Shift from teaching the output to teaching the judgment. If AI can now generate what your lesson used to teach students to produce manually, your lesson’s new job is to help students evaluate, edit, and make good decisions about AI-generated output — not to replicate the generation process by hand.
The Obsolescence Question Is Real
If you’ve been teaching people how to write emails, create content outlines, build lesson plans, or draft marketing copy, you’ve probably noticed that AI tools can produce decent first drafts of all of those in seconds. That’s not a threat to your course — but it is a prompt to rethink what your course actually teaches.
The analogy that helps here is the calculator. When calculators became widespread, math teachers didn’t stop teaching math — they shifted emphasis from computation to problem-solving and interpretation. Students still needed to understand what numbers meant and whether an answer made sense. The calculator handled the arithmetic. The human handled the judgment. That same shift is happening right now across every skill-based course.
Three Things to Do With AI-Automatable Content
First, keep a compressed version of the original skill. Understanding how to write a good email — the structure, the purpose, the tone — still matters even if AI writes the first draft. Compress the lesson from a full module to a single lesson that covers the principles, then move on.
Second, add a “using AI for this” section that teaches students the specific prompts and workflows for the task. This replaces the hands-on creation practice with AI-assisted creation practice — which is what students will actually do in real life.
Third, and most importantly, add an evaluation lesson. Teach students what a good output looks like, what a bad one looks like, and how to edit AI-generated content so it sounds like them rather than like a robot. This is the highest-value lesson you can add to any skill-based course in 2026, and it’s the one most educators haven’t built yet.
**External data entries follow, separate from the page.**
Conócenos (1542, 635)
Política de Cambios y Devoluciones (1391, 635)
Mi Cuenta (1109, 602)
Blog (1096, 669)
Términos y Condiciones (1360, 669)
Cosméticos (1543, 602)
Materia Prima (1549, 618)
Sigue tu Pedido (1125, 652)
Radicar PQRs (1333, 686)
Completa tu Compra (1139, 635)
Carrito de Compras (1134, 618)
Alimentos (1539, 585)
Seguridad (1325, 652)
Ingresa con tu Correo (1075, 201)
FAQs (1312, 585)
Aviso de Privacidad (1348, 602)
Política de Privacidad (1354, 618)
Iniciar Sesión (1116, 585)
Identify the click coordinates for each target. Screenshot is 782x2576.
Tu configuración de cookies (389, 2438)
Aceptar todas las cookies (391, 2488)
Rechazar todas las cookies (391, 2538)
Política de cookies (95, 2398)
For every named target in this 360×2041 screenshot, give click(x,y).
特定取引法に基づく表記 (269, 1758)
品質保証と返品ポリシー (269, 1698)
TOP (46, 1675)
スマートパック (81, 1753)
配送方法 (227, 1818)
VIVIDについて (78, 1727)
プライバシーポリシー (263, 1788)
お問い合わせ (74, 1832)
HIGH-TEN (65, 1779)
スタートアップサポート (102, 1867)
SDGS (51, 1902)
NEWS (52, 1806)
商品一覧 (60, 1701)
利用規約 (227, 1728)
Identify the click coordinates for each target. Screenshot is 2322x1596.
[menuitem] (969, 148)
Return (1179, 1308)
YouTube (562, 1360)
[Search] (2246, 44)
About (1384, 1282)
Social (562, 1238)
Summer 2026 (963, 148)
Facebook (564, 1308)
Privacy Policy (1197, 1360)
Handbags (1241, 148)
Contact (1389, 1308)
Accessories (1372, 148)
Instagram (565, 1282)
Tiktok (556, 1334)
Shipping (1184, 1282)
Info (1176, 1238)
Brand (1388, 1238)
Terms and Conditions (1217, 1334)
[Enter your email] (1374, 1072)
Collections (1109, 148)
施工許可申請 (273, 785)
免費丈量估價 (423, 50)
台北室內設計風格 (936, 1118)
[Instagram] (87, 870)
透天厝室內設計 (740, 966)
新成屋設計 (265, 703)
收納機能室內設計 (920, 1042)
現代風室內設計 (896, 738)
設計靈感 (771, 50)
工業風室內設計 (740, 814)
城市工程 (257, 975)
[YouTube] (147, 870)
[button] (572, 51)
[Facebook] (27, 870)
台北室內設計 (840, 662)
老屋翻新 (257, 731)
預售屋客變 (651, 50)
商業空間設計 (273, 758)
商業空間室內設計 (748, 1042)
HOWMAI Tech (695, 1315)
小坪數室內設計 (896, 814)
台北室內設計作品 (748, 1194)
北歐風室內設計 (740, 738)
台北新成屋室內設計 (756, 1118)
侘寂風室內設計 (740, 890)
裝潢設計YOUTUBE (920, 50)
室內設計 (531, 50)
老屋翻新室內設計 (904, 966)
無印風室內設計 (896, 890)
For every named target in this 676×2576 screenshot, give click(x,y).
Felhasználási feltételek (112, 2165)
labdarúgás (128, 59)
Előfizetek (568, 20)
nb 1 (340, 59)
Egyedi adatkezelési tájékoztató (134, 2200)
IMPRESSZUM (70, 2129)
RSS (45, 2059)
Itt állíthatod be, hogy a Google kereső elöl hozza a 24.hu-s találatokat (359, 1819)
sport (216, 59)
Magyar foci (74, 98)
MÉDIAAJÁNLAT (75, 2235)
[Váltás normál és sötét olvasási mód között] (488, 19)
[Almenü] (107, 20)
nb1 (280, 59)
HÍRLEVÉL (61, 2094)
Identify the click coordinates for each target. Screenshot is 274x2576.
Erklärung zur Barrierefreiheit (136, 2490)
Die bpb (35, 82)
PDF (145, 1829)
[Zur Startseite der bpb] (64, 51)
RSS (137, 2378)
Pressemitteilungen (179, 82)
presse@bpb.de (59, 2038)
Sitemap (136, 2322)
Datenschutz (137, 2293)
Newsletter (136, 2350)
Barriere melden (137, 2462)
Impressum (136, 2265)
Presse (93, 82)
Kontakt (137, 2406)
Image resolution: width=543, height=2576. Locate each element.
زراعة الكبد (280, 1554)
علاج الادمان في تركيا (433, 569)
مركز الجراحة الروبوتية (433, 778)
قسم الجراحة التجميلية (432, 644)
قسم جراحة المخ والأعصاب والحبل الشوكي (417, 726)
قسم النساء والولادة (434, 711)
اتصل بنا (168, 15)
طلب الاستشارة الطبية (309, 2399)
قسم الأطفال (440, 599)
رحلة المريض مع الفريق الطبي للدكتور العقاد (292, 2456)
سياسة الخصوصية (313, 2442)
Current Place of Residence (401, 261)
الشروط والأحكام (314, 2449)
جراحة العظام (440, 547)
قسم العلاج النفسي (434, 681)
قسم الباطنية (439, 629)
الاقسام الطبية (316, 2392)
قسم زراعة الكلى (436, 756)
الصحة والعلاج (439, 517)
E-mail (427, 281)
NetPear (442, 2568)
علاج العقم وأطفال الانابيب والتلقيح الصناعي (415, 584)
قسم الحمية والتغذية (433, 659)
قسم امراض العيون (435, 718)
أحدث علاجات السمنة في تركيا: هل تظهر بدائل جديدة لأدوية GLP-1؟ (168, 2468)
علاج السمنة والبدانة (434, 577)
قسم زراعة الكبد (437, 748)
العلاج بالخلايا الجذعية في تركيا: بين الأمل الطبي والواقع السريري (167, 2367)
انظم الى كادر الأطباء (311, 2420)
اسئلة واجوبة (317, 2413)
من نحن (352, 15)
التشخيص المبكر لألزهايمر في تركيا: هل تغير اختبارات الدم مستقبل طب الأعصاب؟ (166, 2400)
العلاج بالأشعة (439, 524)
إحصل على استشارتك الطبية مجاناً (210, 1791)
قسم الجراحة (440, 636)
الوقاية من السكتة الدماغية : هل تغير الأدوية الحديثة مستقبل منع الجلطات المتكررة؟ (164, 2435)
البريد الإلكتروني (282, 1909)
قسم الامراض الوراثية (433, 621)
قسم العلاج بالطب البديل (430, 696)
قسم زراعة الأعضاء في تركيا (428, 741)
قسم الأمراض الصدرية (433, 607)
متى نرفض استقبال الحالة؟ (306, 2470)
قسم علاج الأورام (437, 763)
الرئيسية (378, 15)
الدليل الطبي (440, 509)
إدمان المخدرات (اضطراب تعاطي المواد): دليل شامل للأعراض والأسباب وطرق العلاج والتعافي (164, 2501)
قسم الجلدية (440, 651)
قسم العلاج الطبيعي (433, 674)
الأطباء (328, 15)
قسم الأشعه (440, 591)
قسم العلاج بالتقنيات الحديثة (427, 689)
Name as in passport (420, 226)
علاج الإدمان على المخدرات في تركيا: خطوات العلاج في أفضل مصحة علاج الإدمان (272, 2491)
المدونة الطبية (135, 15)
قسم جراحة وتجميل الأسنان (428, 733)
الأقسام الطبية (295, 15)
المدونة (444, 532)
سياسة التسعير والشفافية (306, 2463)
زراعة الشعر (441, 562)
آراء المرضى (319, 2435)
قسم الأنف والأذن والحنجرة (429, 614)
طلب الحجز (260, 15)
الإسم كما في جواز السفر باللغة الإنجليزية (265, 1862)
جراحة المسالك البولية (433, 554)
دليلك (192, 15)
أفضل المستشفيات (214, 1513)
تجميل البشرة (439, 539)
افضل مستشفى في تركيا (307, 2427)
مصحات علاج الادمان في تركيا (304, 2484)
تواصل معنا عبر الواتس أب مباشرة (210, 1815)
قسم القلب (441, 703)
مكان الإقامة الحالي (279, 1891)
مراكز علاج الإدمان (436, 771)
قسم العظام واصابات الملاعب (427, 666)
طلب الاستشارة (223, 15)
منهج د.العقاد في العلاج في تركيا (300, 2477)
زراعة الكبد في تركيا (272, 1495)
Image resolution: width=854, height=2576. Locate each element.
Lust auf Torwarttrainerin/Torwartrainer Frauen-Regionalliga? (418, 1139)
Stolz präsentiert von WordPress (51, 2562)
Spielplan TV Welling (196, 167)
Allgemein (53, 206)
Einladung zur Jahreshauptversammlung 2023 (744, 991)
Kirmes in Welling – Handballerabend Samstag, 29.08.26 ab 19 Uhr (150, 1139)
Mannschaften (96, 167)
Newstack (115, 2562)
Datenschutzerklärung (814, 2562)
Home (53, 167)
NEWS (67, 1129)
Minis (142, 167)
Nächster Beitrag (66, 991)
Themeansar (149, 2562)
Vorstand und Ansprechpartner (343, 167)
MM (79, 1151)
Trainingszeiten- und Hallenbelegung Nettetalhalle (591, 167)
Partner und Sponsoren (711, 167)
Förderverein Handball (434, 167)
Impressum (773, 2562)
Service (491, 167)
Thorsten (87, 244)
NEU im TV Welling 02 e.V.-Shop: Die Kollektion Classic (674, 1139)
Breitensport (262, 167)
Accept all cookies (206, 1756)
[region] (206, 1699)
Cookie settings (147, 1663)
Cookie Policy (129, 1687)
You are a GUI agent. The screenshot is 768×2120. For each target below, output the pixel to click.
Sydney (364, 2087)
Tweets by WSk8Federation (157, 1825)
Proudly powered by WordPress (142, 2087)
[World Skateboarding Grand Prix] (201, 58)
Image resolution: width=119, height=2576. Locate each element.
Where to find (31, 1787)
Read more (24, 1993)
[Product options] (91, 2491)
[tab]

What This Means for Educators
Your expertise didn’t become obsolete when AI got good at generating outputs. What became obsolete was spending 45 minutes teaching students to do manually what a prompt can do in 30 seconds. Your expertise is now about judgment — knowing what good looks like, catching what AI gets wrong, and helping students develop the taste to tell the difference. That’s more valuable than ever, and it’s something AI cannot teach.
The Simple Rule
For every lesson where AI can now generate the output: keep the principles (short), add the AI workflow (practical), and add the evaluation skill (essential). That three-part structure turns obsolete content into future-proof content. Students leave not just knowing how to prompt AI, but knowing how to judge what it gives them — and that skill will matter for the rest of their careers.